(Selected passage)
[start]

# Where to buy Cast Iron in Australia



## shalmanese (Apr 27, 2004)

I have been looking nearly everywhere for it but it seems almost impossible to find any cast iron skillets in Australia.

Amazon refuse to ship and an online store than could ship wanted to charge me $70US so it needs to be somewhere local. Why is it that Australians have an aversion to cast iron?

btw: I'm referring to non-enamelled cast iron. Le Crueset can be bought fairly easily.


----------



## Hobbsy (Apr 27, 2004)

Shalmanese,
                  one place to find cast iron cookware is at a camping store.  It is about the only place in Australia where I have seen non enamelled cookware.  They often have fry pans, skillets and sometimes small saucepans.

Regards,
Hobbsy


----------



## LMJ (Apr 27, 2004)

Check out hardware stores.


----------



## shalmanese (Apr 28, 2004)

grr... does anyone have a reason WHY Australia doesn't like cast iron? I guess I'll have to budget a days time hunting down camping stores in my area.


----------



## -DEADLY SUSHI- (Apr 28, 2004)

Long ago, cast iron was very popular in Australia. That is until the pieces began disapearing!    The smell of cooked wild grasses and shrubs permeated the air. People were thinking there HAD to be a connection! But nothing surfaced. But then, it was reported that Wallaroo, also known as Macropus robustus, were busting down doors and and breaking windows of spice shops. http://www.oaklandzoo.org/atoz/azwalaro.html
After awhile the locals decided to venture out and capture a glimpse of these animals to try to figure out the mystery. When they did, they saw the Wallaroo, 5 to 8 of them in a group cooking in their cast iron pots! Well the town folks decided to take back their cast iron! But the Wallaroo, unbenownsted to the people, had also stolen riffles!   
It was one of the bloodiest wars in Australia! 5 million men and women died along with 850 Wallaroo (they were great marksmen... and they jump... really high....). After that, the people of Australia vowed never to import or make cast iron pots and pans again!  :roll: 
But as of 2 months ago quiche pans have been disappearing at an alarming rate!!!

[end]

(Dataset entries)
[start]

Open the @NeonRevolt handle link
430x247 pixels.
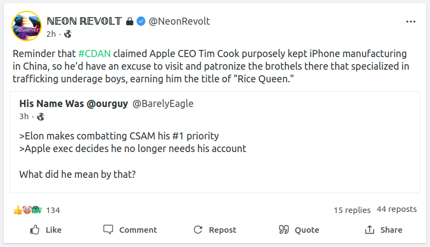coord(179,21)
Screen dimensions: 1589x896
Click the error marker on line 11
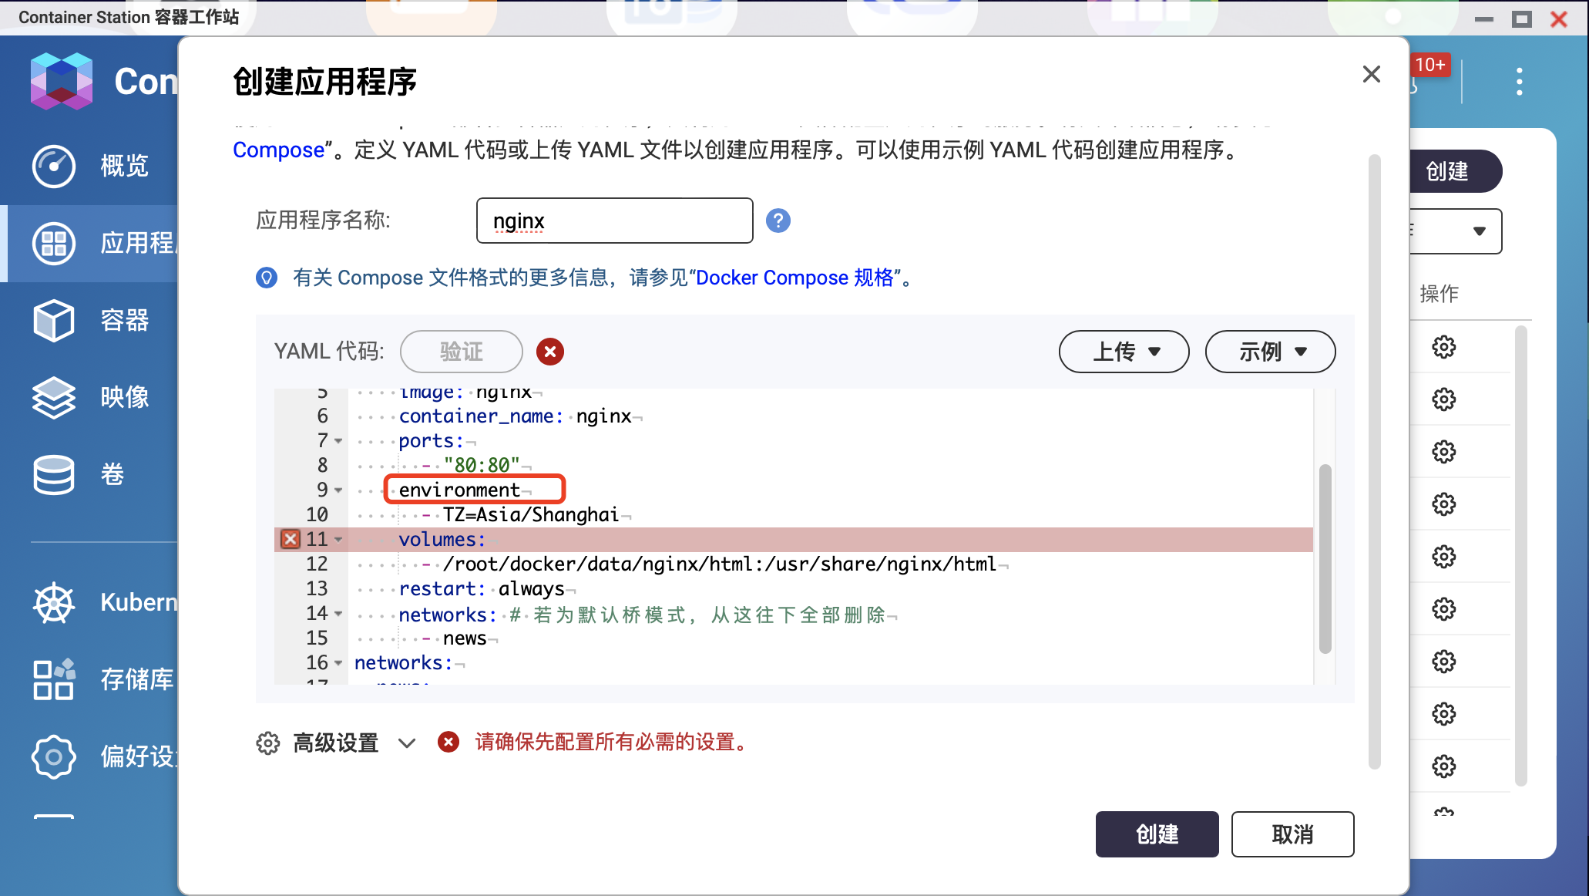pos(291,539)
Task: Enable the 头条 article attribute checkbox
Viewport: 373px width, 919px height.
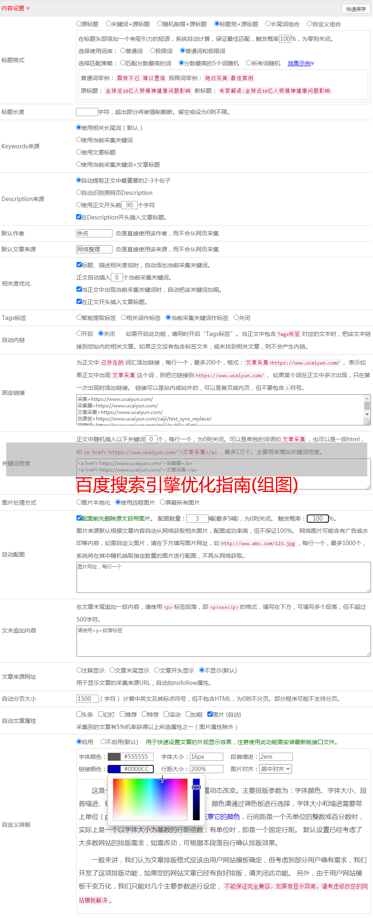Action: pos(79,714)
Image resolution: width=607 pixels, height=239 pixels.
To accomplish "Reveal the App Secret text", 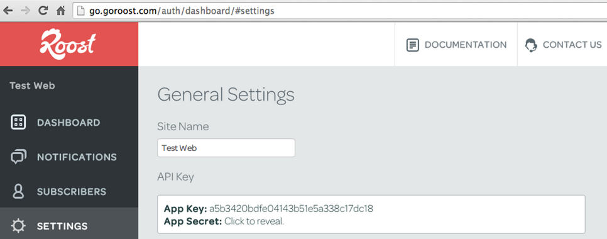I will pos(254,221).
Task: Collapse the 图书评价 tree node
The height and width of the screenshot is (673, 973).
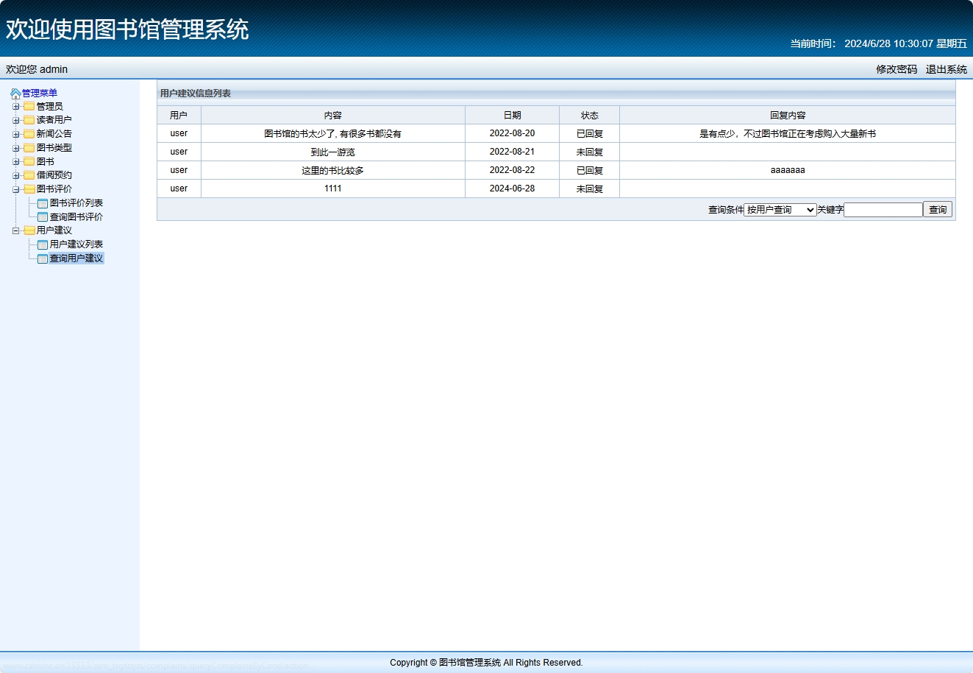Action: 15,189
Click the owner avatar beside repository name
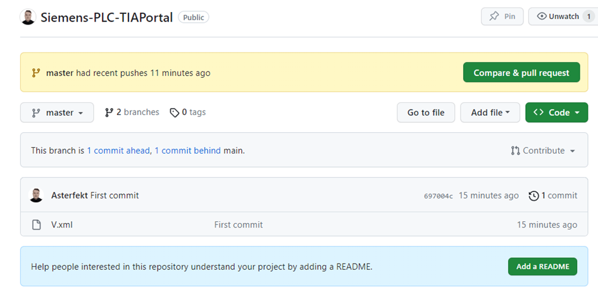This screenshot has height=299, width=598. click(x=28, y=17)
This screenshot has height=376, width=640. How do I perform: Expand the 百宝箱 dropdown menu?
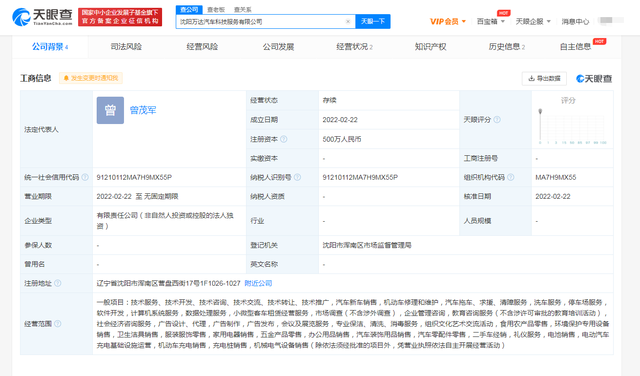[x=491, y=21]
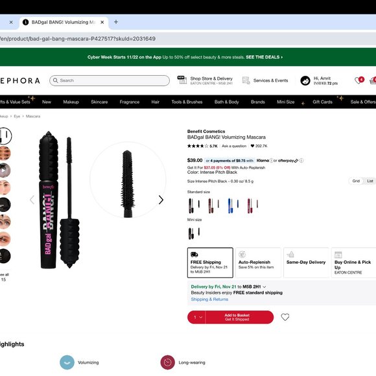The height and width of the screenshot is (376, 376).
Task: Open a new browser tab with plus icon
Action: [x=116, y=22]
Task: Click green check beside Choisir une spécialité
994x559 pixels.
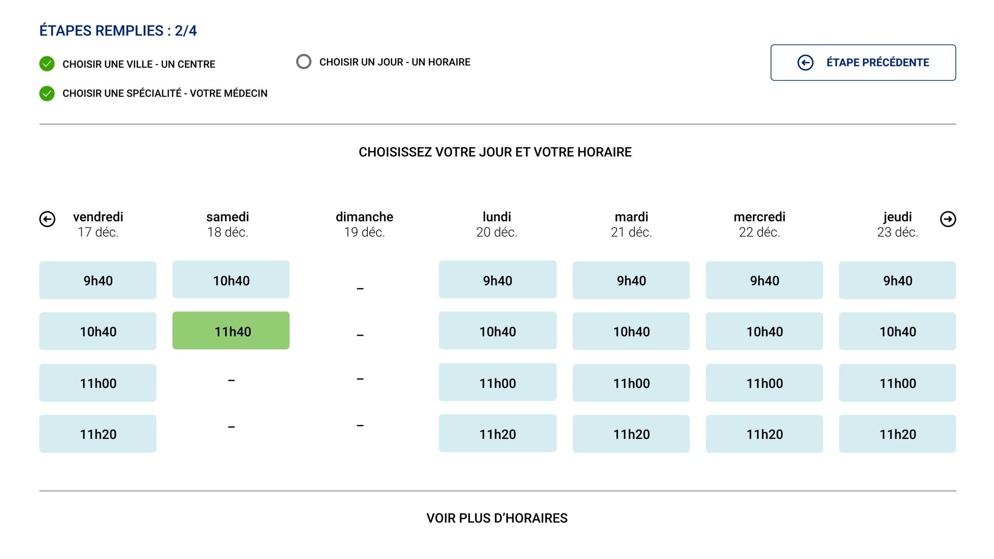Action: pos(47,93)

[end]

(Parts of the exercise)
#1 Please reproduce the cast iron thread word for word, from "I have been" up to and including "Hobbsy (Apr 27, 2004)".
#2 Continue the forum thread about finding cast iron skillets in Australia from the point where it stops.

(Response list)
#1
I have been looking nearly everywhere for it but it seems almost impossible to find any cast iron skillets in Australia.

Amazon refuse to ship and an online store than could ship wanted to charge me $70US so it needs to be somewhere local. Why is it that Australians have an aversion to cast iron?

btw: I'm referring to non-enamelled cast iron. Le Crueset can be bought fairly easily.


----------



## Hobbsy (Apr 27, 2004)

#2
So.... thats why its VERY hard to find cast iron in Australia.


----------



## lindatooo (Apr 28, 2004)

Oh Sushi!      Thank you for clearing up yet another mystery of life!


----------



## LMJ (Apr 28, 2004)

*dies laughing*


----------



## kyles (May 1, 2004)

I love Sushi's story, that's just wonderful! I'd never even heard of a wallaroo and I lived in Australia for 30 years!

I think the cast iron might be a bit of a cultural cringe thing. Aussies tend to be a bit susceptible to shunning items that are old fashioned, eschewing them for the trendiest thing available. For example, the white enamel plates and bowls and cups that bushies used to use, and pie dishes in the same material - these have become as rare as hens teeth, again only really obtainable in camping stores. 

You can certainly buy cast iron easily (and surprisingly cheaply) in camping stores, as previously suggested. I used to get mine in Allgoods in Launceston.. (Wallaroos don't live in Tasmania, so don't worry you are quite safe)


----------



## Clouds (May 28, 2004)

Hi shalmanese,

You can buy cast iron pans and grills online from an Australian site:

http://www.grangerscampingworld.com

They are a camping store based in Victoria.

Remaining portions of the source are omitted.